Cruel England chant Shane Warne opened up on months before tragic death

Shane Warne last year opened up on a cruel chant from England fans during his playing career.

The cricketer passed away due to a suspected heart attack at the age of 52 on Friday.

The Australian enjoyed 15 hugely successful years as an international cricketer, especially against his country’s biggest rivals.

The leg spinner took an astounding 195 wickets in the Ashes, more than any other bowler and emerged victorious on multiple occasions.

However, he was part of the Australian side that lost 2-1 to England in the memorable 2005 series.

During that compelling five-match test series, Warne was subject to a savage chant from the Barmy Army months after his divorce from Simone Callahan, a former promotions girl for Foster’s.

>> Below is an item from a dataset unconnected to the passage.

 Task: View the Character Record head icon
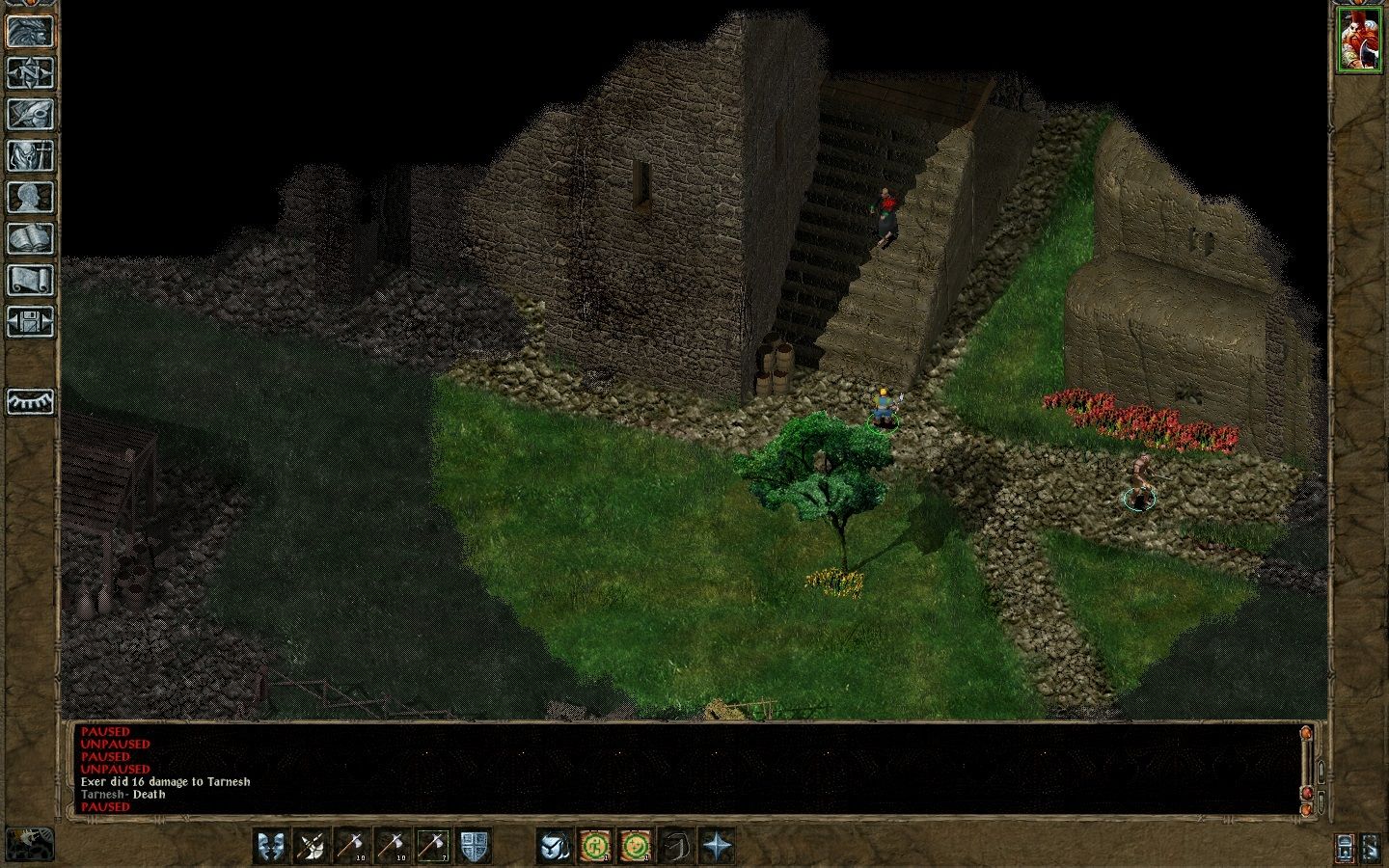coord(31,193)
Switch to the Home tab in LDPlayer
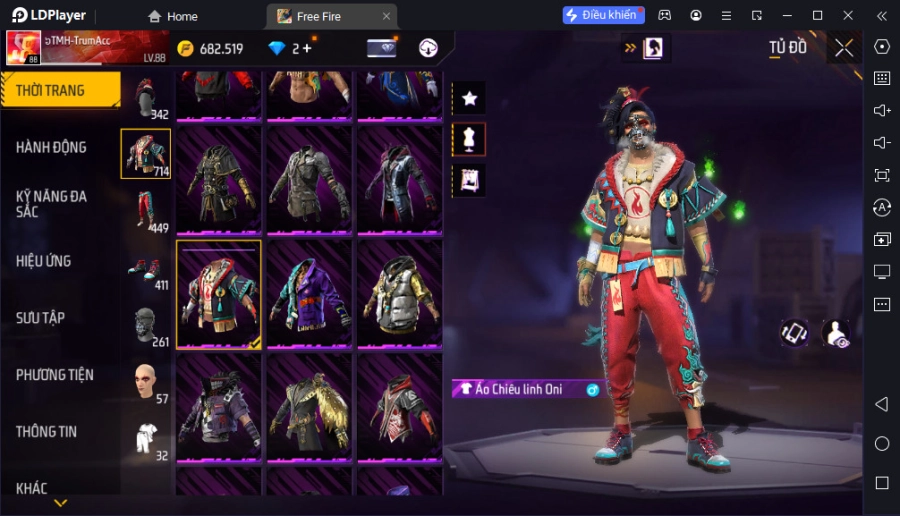The width and height of the screenshot is (900, 516). [x=173, y=16]
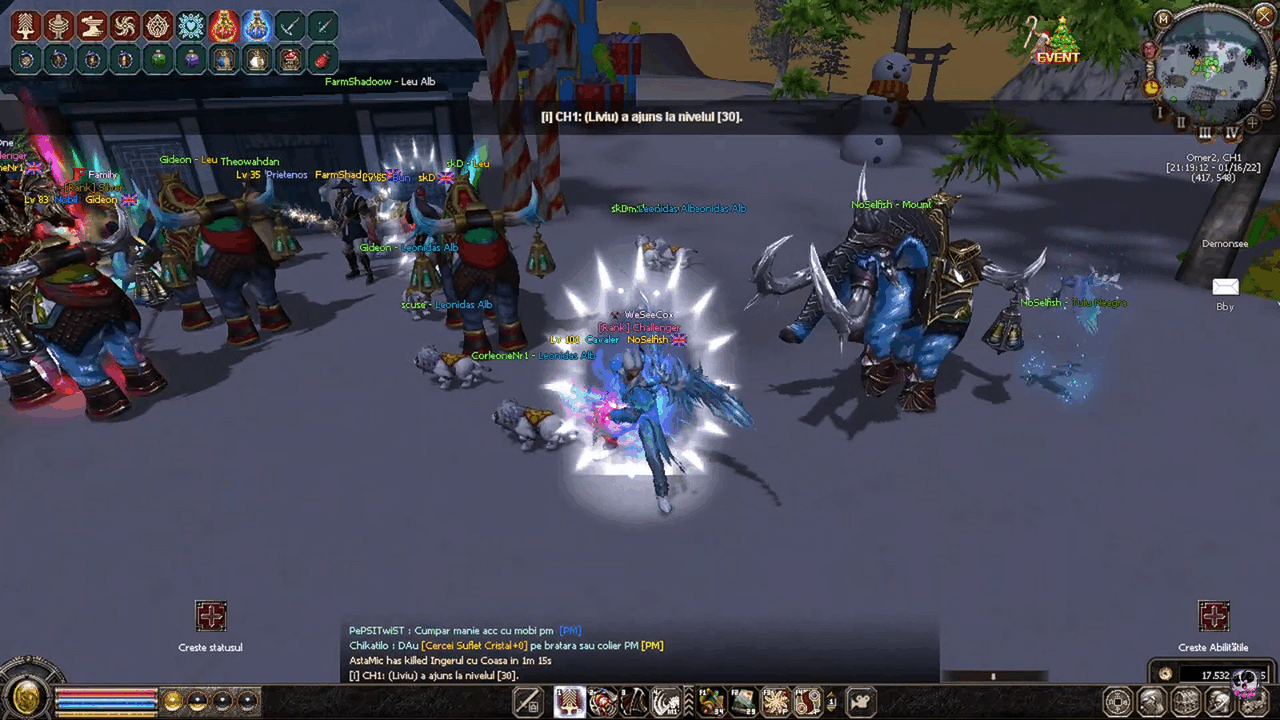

Shane Warne opened up on the cruel chant he suffered during the 2005 Ashes series (REUTERS)

Months before his tragic death, the Aussie shared his horrific treatment from his rival fans.

He told Fox Cricket: "A week before the Ashes series to do that, and have to drag me off the canvas to get out there and play, in 2005, against a quality England side.

"To have the Barmy Army for six hours a day, not just 10 minutes singing songs, saying 'Where's your missus gone?'

"But, I'm sitting there worrying about my children, with who I was hoping to spend three months of the Ashes series with.

"And because of my own doing, they had to turn around and find a flight, so I was devastated about that.

"And that was the lowest point in my life, and I had to go out and play an Ashes series."

The divorce came after reports emerged Warne had cheated on Callahan, which he later admitted.

His family, including his three children, left England on the eve of the Ashes, leaving a devastated Warne alone in his hotel room.

Warne admitted in his documentary Shane: "I was on my own on the hotel room floor, crying ‘you d***head'.”

It was a torrid time for the cricket legend, but the following year he helped his team regain the Ashes in the 2006-07 series Down Under, annihilating England 5-0.

Warne took 23 of his 195 Ashes wickets in the whitewash, and the final Test of the series marked his last ever international match.

The cricketer is regarded as one of the game’s greatest ever players and helped revitalise the art of leg-spin bowling when he burst onto the scene in the 1990s.

He took a mammoth 708 Test match wickets during his illustrious career, along with 293 scalps in ODI cricket, and helped Australia win the Cricket World Cup in 1999, where he was the joint top wicket-taker and won the man of the match in the final.